On the afternoon of December 24, 2020 my mom took a spill in the bathroom. I alone could not pick her up and ended up calling my older brother (who lives nearby) to come and help me. She seemed fine, if not a little sore Christmas day, but the day after she was lethargic, complaining of pain emanating from her sternum and decided to go to bed VERY early. This was so very odd for her. Within thirty minutes of being in bed, I heard her calling out to me. She complained of dizziness, being tired, and pain in her chest. We talked for a bit and I finally called my older brother, Dave, to come over and check her out—he and his wife Pat were former EMTs here in Lacey Township. They both came over, took vitals, and we assessed her situation. On top of all her complaints, mom looked a bit ashen and frail. We finally decided to call for an ambulance, and she was taken to Community Hospital in Toms River.
She ended up spending two weeks in that hell-hole. During that time she was diagnosed and treated for a UTI, a gallstone, and “sludge” in her bile duct and gallbladder. In the end she left minus the UTI, and one infected gallbladder, which they removed endoscopically. During her stay she also had hospital induced delirium — a common and dangerous condition that effects elderly patients. It can be triggered by insertion of catheters, needle sticks, high doses of intravenous antibiotics (which she was on for the UTI), being restricted to bed, feelings of confinement, helplessness, disrupted sleep patterns from being woken up at all hours for “wellness checks” meds, etc.
My mom would tell me elaborate stories of all the people she would see who came to her fourth floor hospital window. She also told me that my cats Rocky & Rosie were always on her window sill. She told me she had seen my younger brother Frank, his wife and my sister on the TV one night. WTF!!!??? Of course she ended each story with, “… but don’t tell anyone I told you this.” As a dutiful son—of course I ignored her & Googled: “elderly hospital hallucinations”. I was gobsmacked by the number of medical articles on the subject of hospital induced delirium/dementia. I called my brother and told him—he being her medical POA (power of attorney)—he called the hospital to inform her treatment staff. Of course they didn’t do much.
So since her return home on the evening of February 6, 2021 I’ve become my mother’s (live in) primary caregiver.

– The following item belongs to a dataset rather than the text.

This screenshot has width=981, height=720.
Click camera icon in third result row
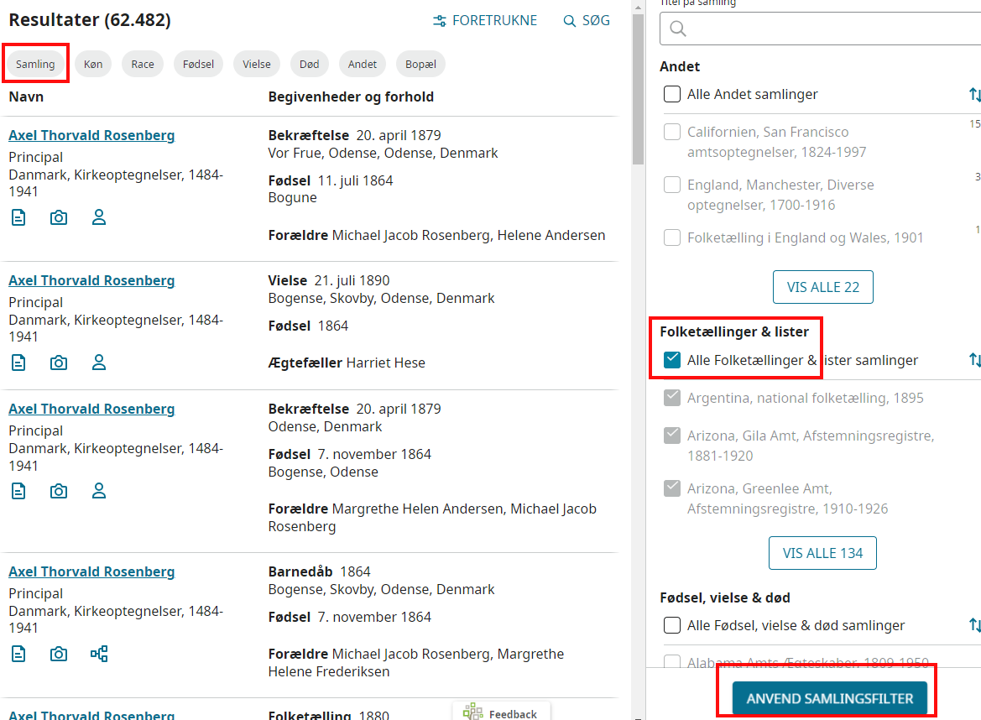coord(59,491)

I’m not here looking for sympathy or to bemoan our situation (okay … maybe a little)—though it is difficult. At 93 her healing process is so very slow. It’s also complicated by severe pain from rheumatoid arthritis in all her joints, and muscle pain she’s never experience before her hospital stay. I don’t know what to make of that, nor do her doctors—which BTW I’ve changed. It seems her primary care doctor was pretty worthless. I won’t name names, but like most elderly folks, my mom “believed” in her. But when it came down to it, mom needed a new more aggressive and attentive primary. Please enter Visiting Physicians Services of NJ (VPS) & Dr Resk—her new primary. VPS is part of the Visiting Nurses Association of NJ (VNA). VNA supplied her with twice weekly in-home occupational therapy, physical therapy, and a home aid. All of which was covered by Medicare. The services were comforting and invaluable at helping get mom on the road to recovery.

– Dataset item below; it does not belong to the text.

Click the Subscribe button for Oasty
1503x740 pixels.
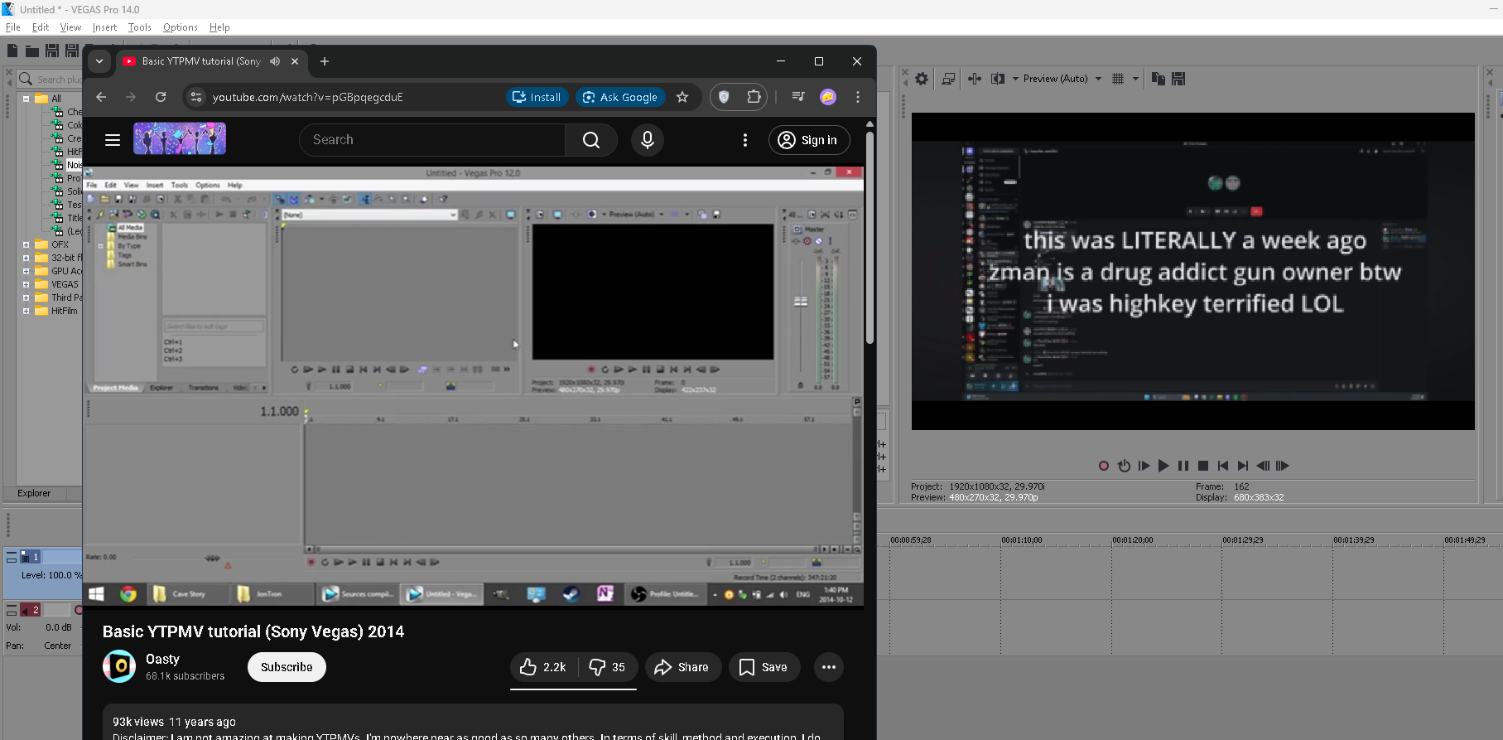pos(287,667)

With all this and while still under a self-imposed COVID lockdown—life is stressful—to say the least. We both await COVID vaccines & are on the New Jersey state list for over 65 & 18-64 with health issues. In the meantime I look for outlets to occupy my mind and my soul take my mind elsewhere if only for an hour. TV does only so much. So I opted to buy myself a new Apple toy—my new Space Gray Apple AirPods Max headphones. While they are on—there is no outside world. I feel guilty. I feel no guilt. I call it self-care. Not that an object/toy can take away all the emotional baggage associated with taking care of my mom—it certainly can teleport me elsewhere—even for a brief while. And if my mom needs me she picks up the telephone & calls. Win win.
It’s been eight weeks home and recovery is ongoing. There are good days and bad days. I just hope for many more GOOD days.
With headphones on I’m still listening. Listening & looking for signs of hope, recovery, wellness, and a time where I don’t have to strain to hear that call coming from below: “Joooooooooooooooe!”